**DESCRIPTION OF THE TASK:** Print the following entries without any change.

**DATA RECORDS:**
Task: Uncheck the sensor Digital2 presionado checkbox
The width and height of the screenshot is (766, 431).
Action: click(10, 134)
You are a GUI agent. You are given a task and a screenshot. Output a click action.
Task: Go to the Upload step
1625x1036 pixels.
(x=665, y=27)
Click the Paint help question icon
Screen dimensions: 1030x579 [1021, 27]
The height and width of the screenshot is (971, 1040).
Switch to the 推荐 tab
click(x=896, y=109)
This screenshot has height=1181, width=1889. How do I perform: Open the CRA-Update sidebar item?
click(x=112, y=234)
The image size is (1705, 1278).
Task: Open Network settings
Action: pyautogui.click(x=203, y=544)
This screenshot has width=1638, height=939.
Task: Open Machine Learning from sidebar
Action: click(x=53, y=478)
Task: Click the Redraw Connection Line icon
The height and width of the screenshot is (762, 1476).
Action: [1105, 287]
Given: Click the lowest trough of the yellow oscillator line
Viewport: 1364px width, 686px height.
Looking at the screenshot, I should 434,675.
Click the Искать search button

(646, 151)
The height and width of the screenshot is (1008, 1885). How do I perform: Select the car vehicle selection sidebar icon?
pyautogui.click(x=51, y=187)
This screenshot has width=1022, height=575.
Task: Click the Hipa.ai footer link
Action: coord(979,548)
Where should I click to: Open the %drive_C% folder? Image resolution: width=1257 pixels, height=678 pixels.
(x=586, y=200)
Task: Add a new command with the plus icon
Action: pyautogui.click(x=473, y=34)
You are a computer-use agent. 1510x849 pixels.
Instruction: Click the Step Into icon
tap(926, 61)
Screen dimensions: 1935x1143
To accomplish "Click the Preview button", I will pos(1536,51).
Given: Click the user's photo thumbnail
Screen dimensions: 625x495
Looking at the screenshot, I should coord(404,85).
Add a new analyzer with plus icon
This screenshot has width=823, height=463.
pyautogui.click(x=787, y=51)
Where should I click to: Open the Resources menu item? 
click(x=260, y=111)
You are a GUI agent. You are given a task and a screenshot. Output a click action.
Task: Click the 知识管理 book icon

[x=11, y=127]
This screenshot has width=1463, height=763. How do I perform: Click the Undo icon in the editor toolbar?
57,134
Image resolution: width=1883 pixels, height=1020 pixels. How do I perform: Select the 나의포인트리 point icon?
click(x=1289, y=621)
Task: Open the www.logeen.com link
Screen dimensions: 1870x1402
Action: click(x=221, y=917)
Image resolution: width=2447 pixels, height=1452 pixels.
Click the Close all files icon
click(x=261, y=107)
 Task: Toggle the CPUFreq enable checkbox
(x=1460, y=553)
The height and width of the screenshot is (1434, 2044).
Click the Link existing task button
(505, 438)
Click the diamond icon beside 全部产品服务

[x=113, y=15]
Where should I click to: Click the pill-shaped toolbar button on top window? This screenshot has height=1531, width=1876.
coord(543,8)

**YOUR RESPONSE:**
Task: Uncheck the sensor Digital2 presionado checkbox
The width and height of the screenshot is (766, 431).
Action: click(10, 134)
You are a GUI agent. You are given a task and a screenshot. Output a click action.
Task: Go to the Upload step
1625x1036 pixels.
(x=665, y=27)
Click the Paint help question icon
Screen dimensions: 1030x579 [1021, 27]
The height and width of the screenshot is (971, 1040).
Switch to the 推荐 tab
click(x=896, y=109)
This screenshot has height=1181, width=1889. How do I perform: Open the CRA-Update sidebar item?
click(x=112, y=234)
The image size is (1705, 1278).
Task: Open Network settings
Action: pyautogui.click(x=203, y=544)
This screenshot has width=1638, height=939.
Task: Open Machine Learning from sidebar
Action: click(x=53, y=478)
Task: Click the Redraw Connection Line icon
The height and width of the screenshot is (762, 1476).
Action: [1105, 287]
Given: Click the lowest trough of the yellow oscillator line
Viewport: 1364px width, 686px height.
Looking at the screenshot, I should 434,675.
Click the Искать search button

(646, 151)
The height and width of the screenshot is (1008, 1885). How do I perform: Select the car vehicle selection sidebar icon?
pyautogui.click(x=51, y=187)
This screenshot has width=1022, height=575.
Task: Click the Hipa.ai footer link
Action: coord(979,548)
Where should I click to: Open the %drive_C% folder? Image resolution: width=1257 pixels, height=678 pixels.
(x=586, y=200)
Task: Add a new command with the plus icon
Action: pyautogui.click(x=473, y=34)
You are a computer-use agent. 1510x849 pixels.
Instruction: Click the Step Into icon
tap(926, 61)
Screen dimensions: 1935x1143
To accomplish "Click the Preview button", I will pos(1536,51).
Given: Click the user's photo thumbnail
Screen dimensions: 625x495
Looking at the screenshot, I should coord(404,85).
Add a new analyzer with plus icon
This screenshot has width=823, height=463.
pyautogui.click(x=787, y=51)
Where should I click to: Open the Resources menu item? 
click(x=260, y=111)
You are a GUI agent. You are given a task and a screenshot. Output a click action.
Task: Click the 知识管理 book icon

[x=11, y=127]
This screenshot has width=1463, height=763. How do I perform: Click the Undo icon in the editor toolbar?
57,134
Image resolution: width=1883 pixels, height=1020 pixels. How do I perform: Select the 나의포인트리 point icon?
click(x=1289, y=621)
Task: Open the www.logeen.com link
Screen dimensions: 1870x1402
Action: click(x=221, y=917)
Image resolution: width=2447 pixels, height=1452 pixels.
Click the Close all files icon
click(x=261, y=107)
 Task: Toggle the CPUFreq enable checkbox
(x=1460, y=553)
The height and width of the screenshot is (1434, 2044).
Click the Link existing task button
(505, 438)
Click the diamond icon beside 全部产品服务

[x=113, y=15]
Where should I click to: Click the pill-shaped toolbar button on top window? This screenshot has height=1531, width=1876.
coord(543,8)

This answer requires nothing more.